Nellie Gail residents say the best way to steer such drivers toward Crown Valley Parkway, where they can get back on Interstate 5, is to make the Nellie Gail Ranch entrance narrower and more imposing by putting in a three-rail fence, empty guard shack and turnaround area so cars don’t make U-turns using residents’ driveways.

“We have a fairly unique situation . . . that needs a fairly unique response,” said Andrew Ulich, president of the Ranch Owners Assn. He urged the Laguna Hills City Council to ask the TCA for as much money as possible to divert traffic toward a Laguna Niguel shopping center just south of the toll road.

Advertisement

“If we could mitigate the problem for only $5,000, it would make us just as happy,” he said. “To make somebody pay for landscaping and gating is not our goal. But it may be the only effective means” to divert traffic.

The Greenfield exit is the only one along the toll road that empties directly into a residential area. Most off-ramps are at major streets, including Moulton Parkway, La Paz Road and Sand Canyon Avenue.

The original tollway plans called for one on-ramp and one off-ramp at Greenfield. But then another pair of ramps was added, angering Nellie Gail residents who were worried about extra traffic.
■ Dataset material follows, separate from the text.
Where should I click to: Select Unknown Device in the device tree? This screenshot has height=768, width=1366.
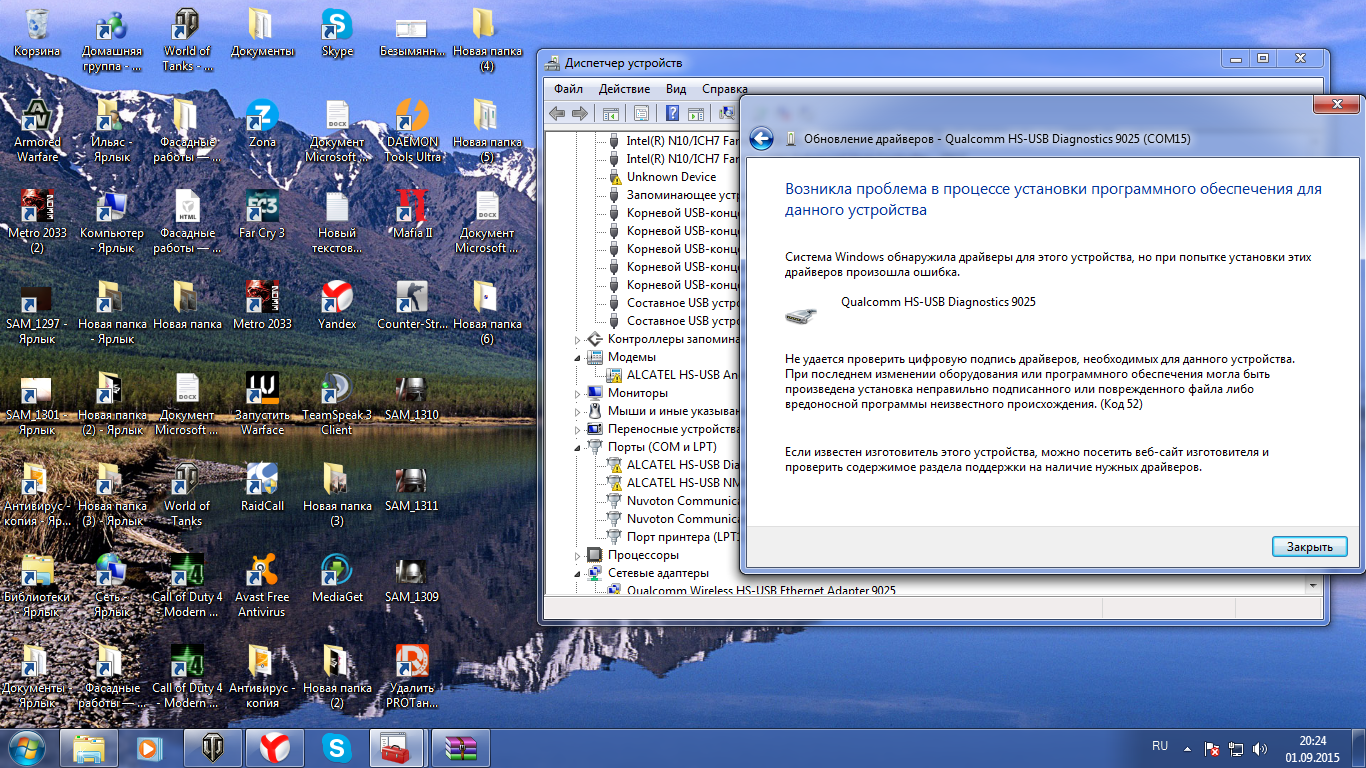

By the year 2010, 25,000 cars are expected to use the Greenfield ramps each day.

At his last council meeting Nov. 22, Nellie Gail resident and former Laguna Hills Councilman L. Allan Songstad Jr. said the TCA must accept responsibility for the potential traffic problems and solve them, even if that means paying for unused gates and an unused guard pavilion.

“I feel no compunction whatsoever about throwing in everything and the kitchen sink and asking (the TCA) to do what’s right,” Songstad had urged his fellow council members. “They need to mitigate a bad, bad situation they’ve created.”
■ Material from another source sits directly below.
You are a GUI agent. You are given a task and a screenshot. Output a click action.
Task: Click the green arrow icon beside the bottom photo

With strong encouragement from Songstad and Councilwoman Melody Carruth, who also lives in Nellie Gail, the council voted unanimously to request the full $197,000 from the TCA.

Advertisement

Although he voted for the request, Councilman Randal J. Bressette, one of two council members who do not live in Nellie Gail, said the city’s request may be too elaborate to receive the go-ahead from the TCA.

“My concern is that you don’t go overboard,” Bressette said last week. “If someone threw a baseball through your window, you would want him to replace the glass but not the whole window frame. And you wouldn’t ask him to come in and pick up the glass off the floor. When you ask for changes that are aesthetic in nature and that don’t divert traffic, it may delay” funding.

Although a majority of the council members live in Nellie Gail, they said they would have asked for money to divert traffic from any other residential neighborhood.

In May, the TCA gave Laguna Hills $5,000 to draw up its Greenfield traffic diversion plan. At the time, William C. Woollett Jr., the TCA’s chief executive, said the TCA understood the plan might include community gating.

But by September, San Joaquin Hills corridor manager Gene W. Foster told Woollett in a memorandum he felt Nellie Gail was asking for too much and that their plan didn’t fit in the corridor’s budget.

Mayor Joel T. Lautenschleger, the city’s representative to the TCA who does not live in Nellie Gail, said he now thinks the city may have to scale back its request.

Advertisement

“With the county financial crisis, this is probably not the top priority of the TCA, but at least some money should be set aside,” he said. “I think the guard pavilion or shack is just an option that was thrown in. I don’t know if it will continue to be there when we get into discussions with the TCA. As long as we stick to traffic mitigation, the TCA should be happy to help us.”